Полюбил ли Толстой свой дом в Хамовниках? Вопрос сложный. Например, как следует из написанного им здесь трактата «Так что же нам делать?», эта усадьба представлялась ему чуть ли не единственным лучом света в темном царстве Хамовников: «Я живу среди фабрик. Каждое утро в 5 часов слышен один свисток, другой, третий, десятый, дальше и дальше. Это значит, что началась работа женщин, детей, стариков. В 8 часов другой свисток – это полчаса передышки; в 12 третий – это час на обед, и в 8 четвертый – это шабаш. По странной случайности, кроме ближайшего ко мне пивного завода, все три фабрики, находящиеся около меня, производят только предметы, нужные для балов. На одной ближайшей фабрике делают только чулки, на другой – шелковые материи, на третьей – духи и помаду, первый свисток – в 5 часов утра – значит то, что люди, часто вповалку – мужчины и женщины, спавшие в сыром подвале, поднимаются в темноте и спешат идти в гудящий машинами корпус и размещаются за работой, которой конца и пользы для себя они не видят, и работают так, часто в жару, в духоте, в грязи с самыми короткими перерывами, час, два, три, двенадцать и больше часов подряд. Засыпают, и опять поднимаются, и опять и опять продолжают ту же бессмысленную для них работу, к которой они принуждены только нуждой.

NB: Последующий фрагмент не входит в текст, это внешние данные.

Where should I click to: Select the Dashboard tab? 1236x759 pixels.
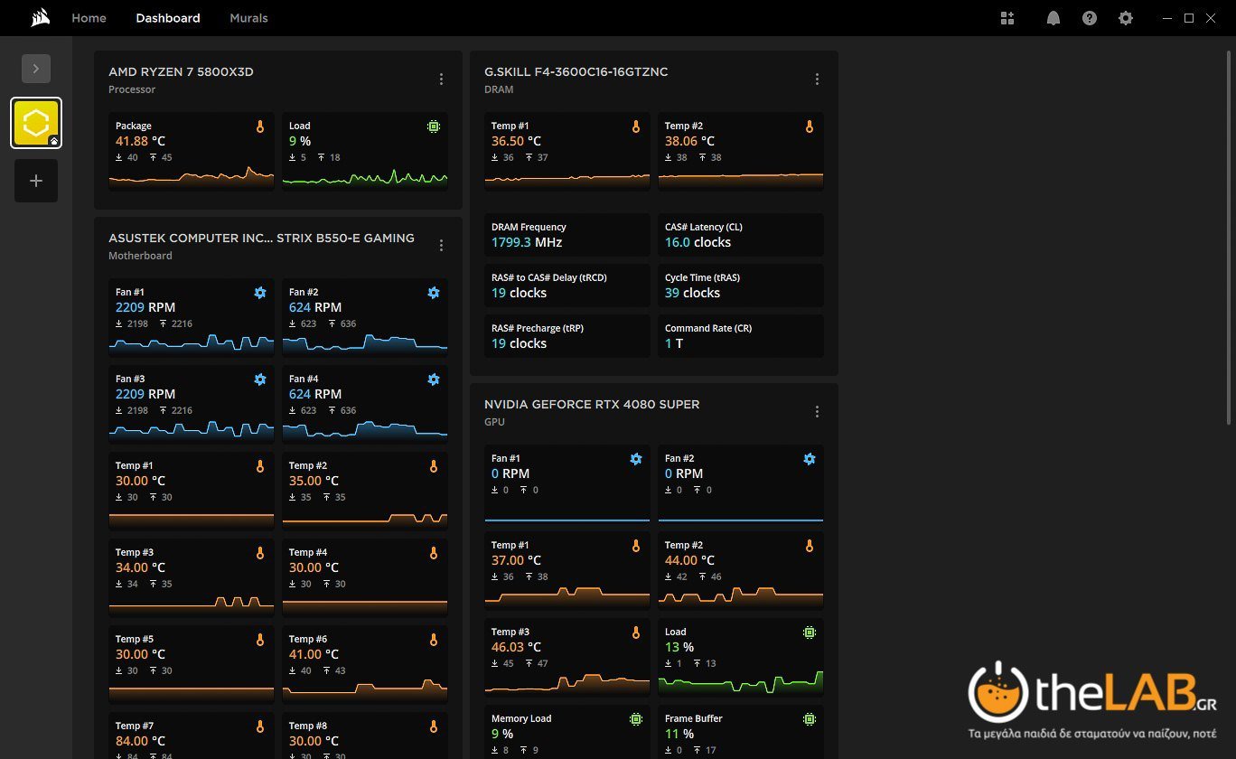tap(168, 18)
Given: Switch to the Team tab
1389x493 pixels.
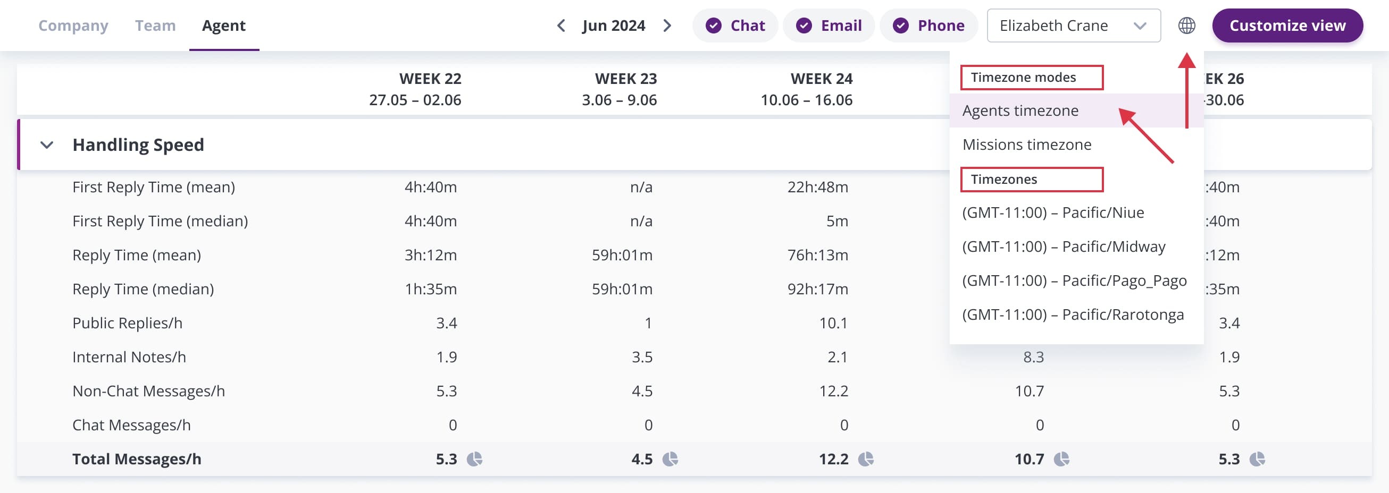Looking at the screenshot, I should pos(155,25).
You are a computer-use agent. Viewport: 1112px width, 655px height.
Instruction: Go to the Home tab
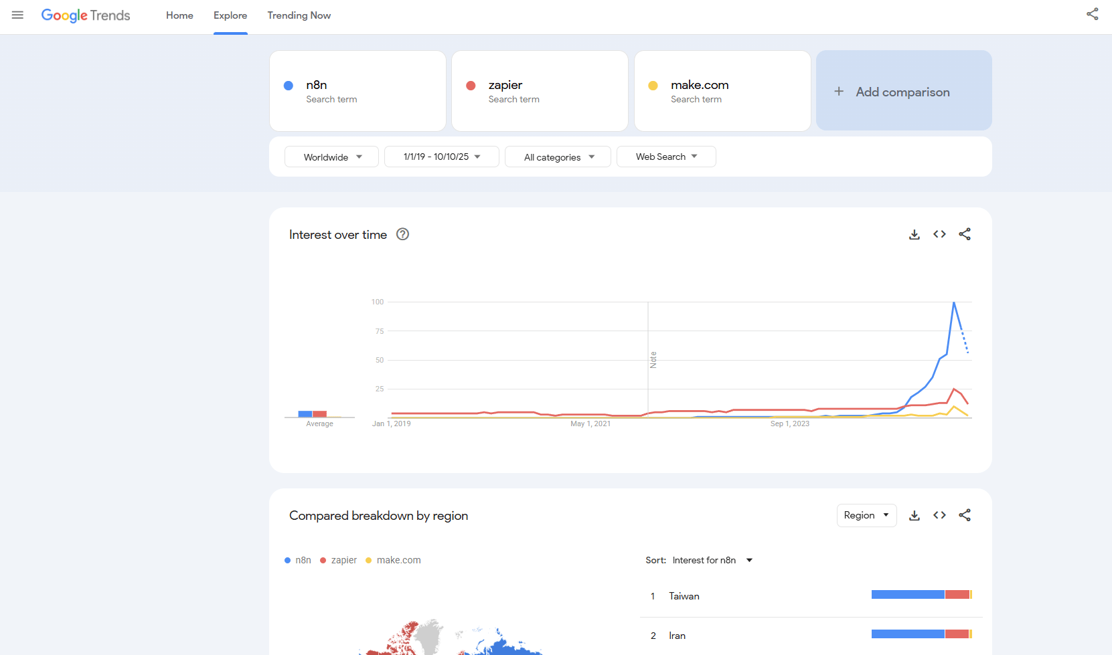pyautogui.click(x=179, y=15)
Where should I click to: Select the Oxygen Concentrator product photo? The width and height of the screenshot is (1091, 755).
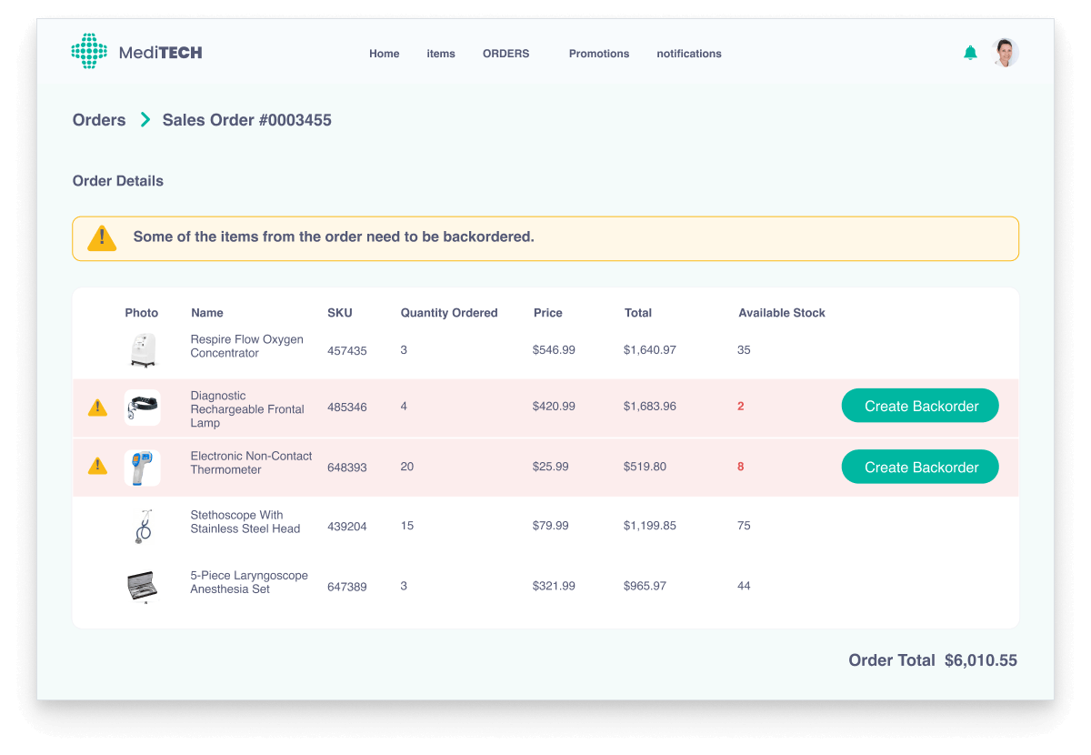coord(143,349)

Так я ходил, смотрел на этих фабричных, пока они возились по улицам, часов до 11. Потом движение их стало затихать. И вот показались со всех сторон кареты, в карете дамы, закутанные в ротонды и оберегающие цветы и прически. Все, начиная от сбруи на лошадях, кареты, гуттаперчевых колес, сукна на кафтане кучера до чулок, башмаков, цветов, бархата, перчаток, духов, – все это сделано теми людьми, которые частью пьяные завалились на своих нарах в спальнях, частью в ночлежных домах. Вот мимо их во всем ихнем и на всем ихнем едут посетители бала, и им и в голову не приходит, что есть какая-нибудь связь между тем балом, на который они собираются, и этими пьяными, на которых строго кричат их кучера».
Но ведь Лев Николаевич сам выбрал этот дом «среди фабрик», в захолустном предместье. И Москва не вся состояла из сырых подвалов и ночлежек с живущими в них мужчинами и женщинами, спящими вповалку. Уже в то время появляются фабриканты другого рода, подобные Варваре Морозовой, Прохоровым и многим другим, относящимся к рабочим почеловечески. Они открывают для них амбулатории, детские сады, улучшают условия жизни. Складывается ощущение, что Толстой сам хотел видеть Москву именно такой – угнетающей, ужасной и безысходной.
Учитывая, с каким усилием Лев Николаевич заставил себя поселиться в Москве, какую публичную жертву он принес самим фактом покупки дома, пускай и с садом (уже этим показывая, что городской дом для него особого значения не имеет), трудно было бы ждать от него какого-либо расположения к Хамовникам. Он жил здесь через силу. С каждым годом Толстой все чаще подчеркивает в письмах и разговорах с родными и близкими (и не очень близкими), что уже каждый приезд его в Москву – большое благодеяние с его стороны. Приезжать в Москву ему не хочется, а что делать – ведь семья-то едет!